Je suis né sur l’île de La Palma (îles Canaries) en 1982. J’y suis né parce que ma mère et ma grand-mère (toutes deux allemandes) sont tombées amoureuses de l’île après des vacances et ont tout laissé derrière elles pour y commencer une nouvelle vie. Ma grand-mère est mycologue et elle avait toujours des appareils photo avec elle pour documenter toutes ses découvertes de champignons. Cela a certainement aidé ma mère et moi à hériter d’un appareil photo et d’un hobby, la photographie.

Devenu adulte, j’ai étudié l’informatique, je suis devenu entraîneur de football, entre autres expériences, et l’appareil photo était toujours avec moi. C’est en 2014 que j’ai décidé d’écouter mon enfant intérieur et de me lancer en tant que photographe professionnel. J’ai quitté mon emploi de formateur et je suis devenu photographe indépendant.

Avec le temps, j’ai réalisé que rien ne m’a amené à la photographie. J’ai l’impression que la photographie a toujours été en moi. C’est difficile à expliquer. Mais c’est ainsi. Je pense que mon seul mérite est d’avoir écouté cette énergie accumulée en moi. Tout le reste a été un processus naturel.

D'où vous est venue l'idée de cette série ? Que représente-t-elle pour vous ?

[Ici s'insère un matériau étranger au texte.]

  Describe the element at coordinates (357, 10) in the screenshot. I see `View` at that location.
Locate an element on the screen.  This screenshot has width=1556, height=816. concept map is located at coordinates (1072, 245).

Cette série a vu le jour pendant le confinement du COVID. Je vis dans un immeuble, le toit est donc devenu mon espace de respiration. Il y avait (et il y a toujours) une vieille chaise qu’un voisin avait laissée là il y a des années. Inconsciemment, j’ai commencé à jouer avec mon ombre sur la chaise et la première photo est celle où je suis assis dessus. C’est à partir de là qu’ont émergé les autres photos sur le toit. L’enfermement a été très long et j’étais ravi.

Cette série m’a permis de réaliser que nous, photographes, avons tendance à nous saboter nous-mêmes en nous disant que pour faire de bonnes photos, il faut aller loin, dans des endroits exotiques. Dans mon cas, j’aime la photographie de rue et conceptuelle, je pensais qu’il fallait partir loin (New York, Inde ou Paris) pour pouvoir faire de la photographie qui en valait la peine. Grâce au COVID et à mon toit, j’ai découvert que ce n’était pas nécessaire.

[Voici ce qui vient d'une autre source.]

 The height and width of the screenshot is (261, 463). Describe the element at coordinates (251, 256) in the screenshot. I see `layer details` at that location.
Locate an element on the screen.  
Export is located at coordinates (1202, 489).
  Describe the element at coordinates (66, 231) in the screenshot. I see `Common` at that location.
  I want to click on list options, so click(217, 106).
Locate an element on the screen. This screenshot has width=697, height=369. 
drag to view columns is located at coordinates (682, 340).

photographie noir et blanc Dominic Dähncke
© Dominic Dähncke

En regardant ces photographies, on suppose qu'il s'agit d'autoportraits. Si c'est le cas, ce choix a-t-il une signification particulière pour vous ?

Cette série représente pour moi mon côté sombre, mon imposteur. Ce personnage qui vit en moi et qui me déteste, qui me dit toujours que je fais mal les choses, que ce que je fais n’en vaut pas la peine. C’est mon côté « haineux ». D’une certaine manière, j’utilise cette série pour rendre ce côté détestable visible et ridicule.

photographie noir et blanc Dominic Dähncke
© Dominic Dähncke

Pourquoi photographiez-vous en noir et blanc pour cette série ?

Je reviens au concept de processus naturel. L’édition de ces photos en noir et blanc n’a pas vraiment d’intention spécifique. C’est juste quelque chose qui s’est fait naturellement. J’évite les concepts répétitifs qui prétendent que le noir et blanc « nettoie » tout ce qui détourne l’attention de la photo. Lorsque j’édite les photos sur mon téléphone portable, je fais un test en couleur et un autre en noir et blanc. Et pour cette série, c’est toujours la version en noir et blanc qui l’emporte. Il y a quelque chose dans mon subconscient qui ne m’aide pas à l’expliquer logiquement. Mais en résumé, je pense que c’est parce que l’ombre prend le dessus. 

Comment construisez-vous vos images ? Quel est votre processus artistique et créatif ?

Mon seul processus est d’être ouvert à ce que je rencontre. 90% de mes photos sont des situations trouvées, et puis il y a 10% où j’ai influencé (placer un masque pour créer une ombre, incliner un balai en diagonale…). Je ne fais pas de croquis, je n’ai pas d’idée préconçue. Je suis finalement plus un pêcheur qu’un créateur. Il est vrai que parfois je rencontre une situation (une certaine lumière sur un certain objet ou une certaine personne) et, dans le cas où j’aurais l’occasion de revenir à une autre heure ou un autre jour, j’imagine une heure exacte pour que la lumière du soleil ait un certain angle, par exemple.

Je dois avouer que j’aimerais être plus créatif. J’ai peu de références photographiques, mais l’une d’entre elles est Chema Madoz, et j’aimerais un jour avoir cette capacité à créer des métaphores à partir de natures mortes.